• _What to produce_:
Without including any picture, transcribe the entries below word for word.

*** Data extracts ***

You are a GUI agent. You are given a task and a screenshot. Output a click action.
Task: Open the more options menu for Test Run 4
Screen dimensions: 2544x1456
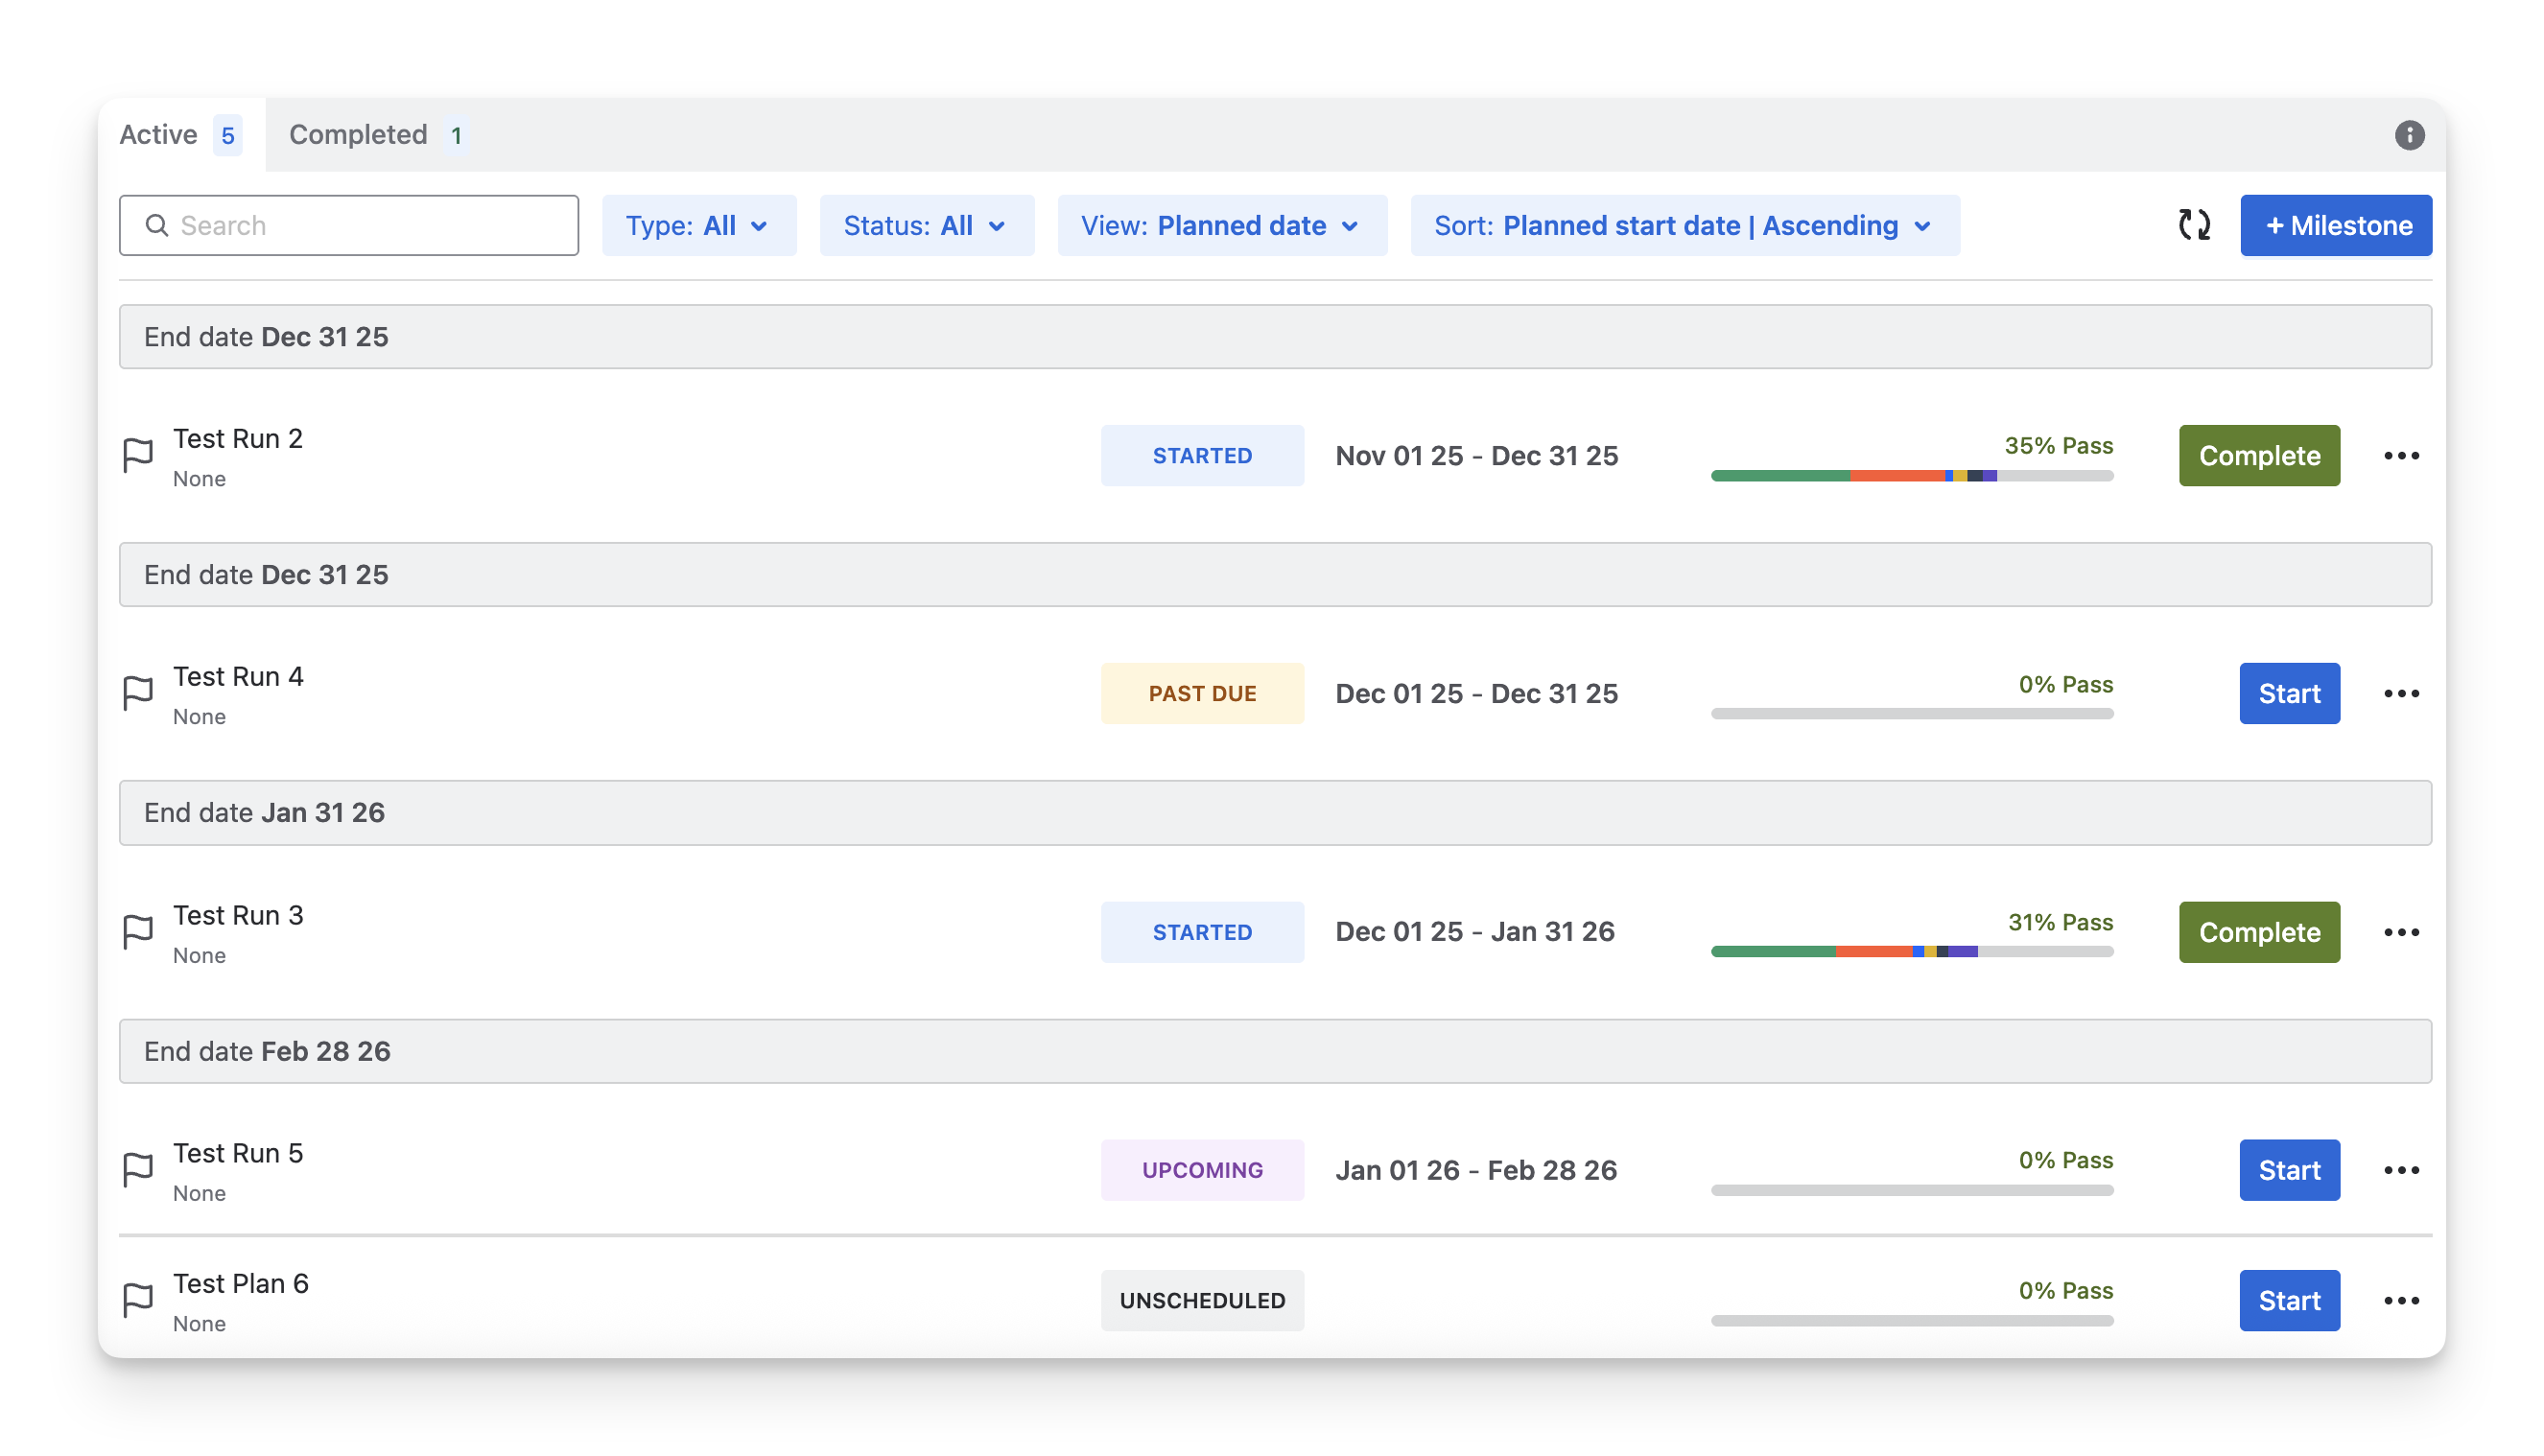click(x=2401, y=694)
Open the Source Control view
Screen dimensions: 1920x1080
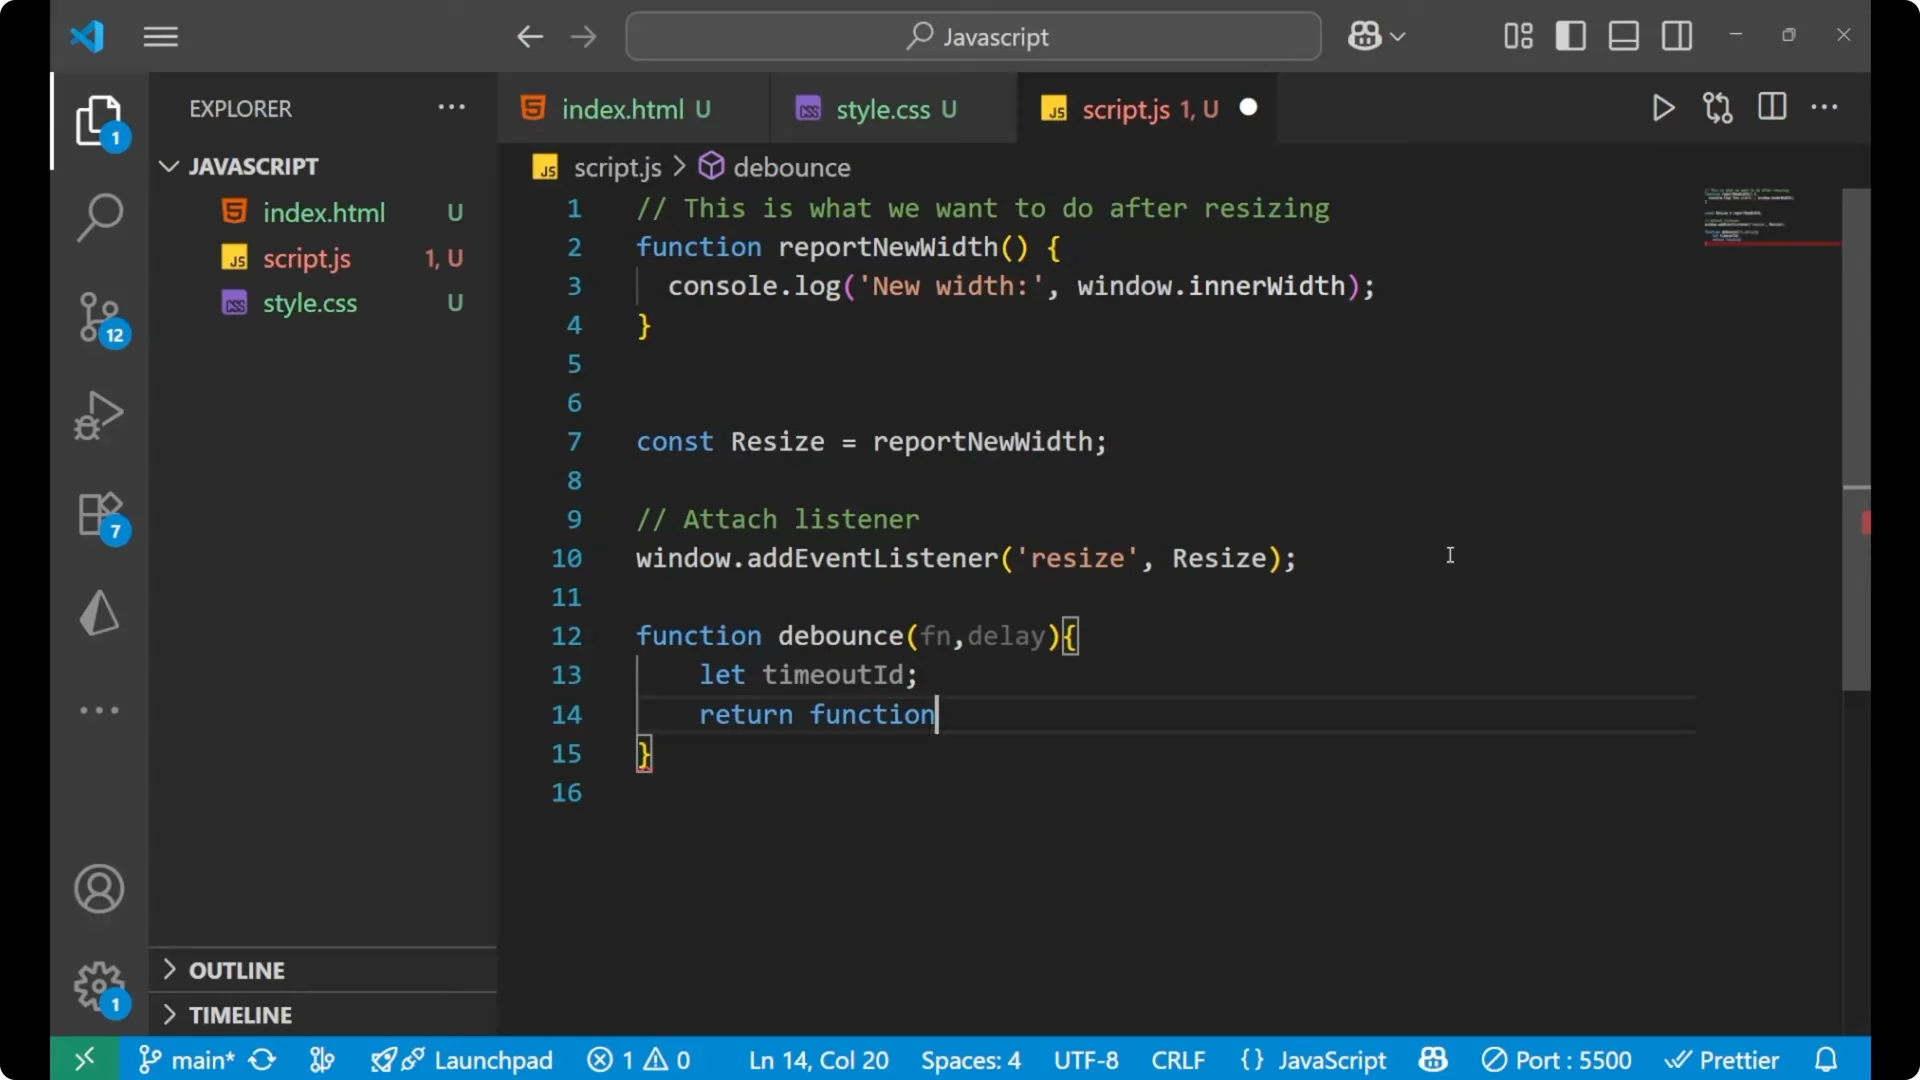click(100, 318)

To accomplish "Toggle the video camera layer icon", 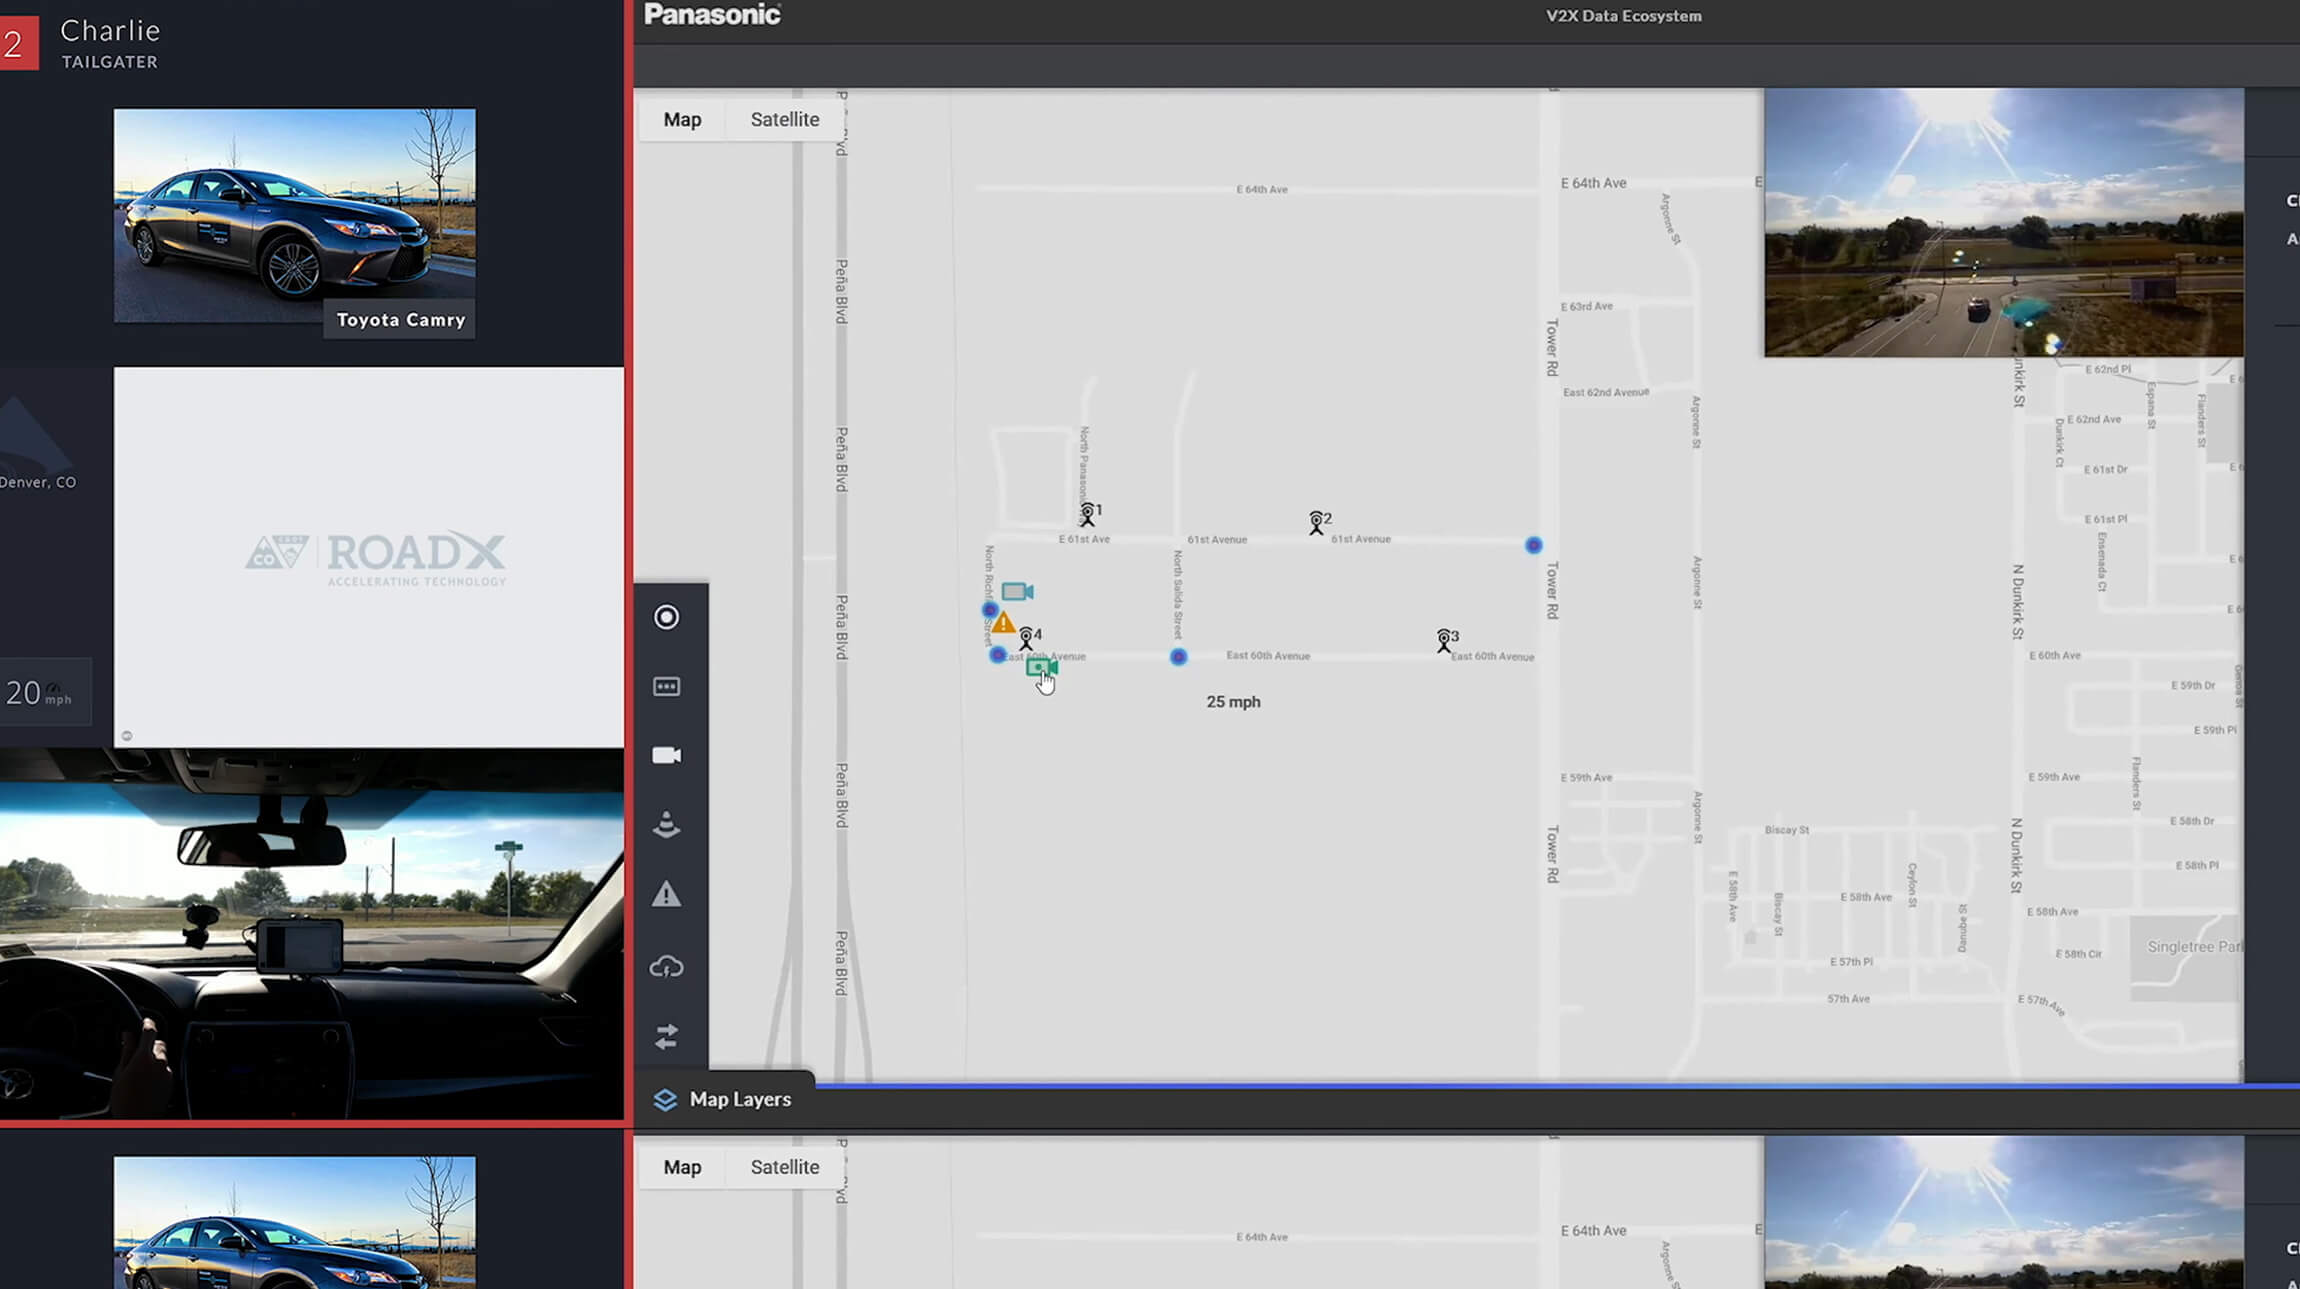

***

• _Solution to this problem_:
You are a GUI agent. You are given a task and a screenshot. Output a click action.
Task: Open the more options menu for Test Run 4
Screen dimensions: 2544x1456
click(x=2401, y=694)
Open the Source Control view
Screen dimensions: 1920x1080
click(100, 318)

To accomplish "Toggle the video camera layer icon", 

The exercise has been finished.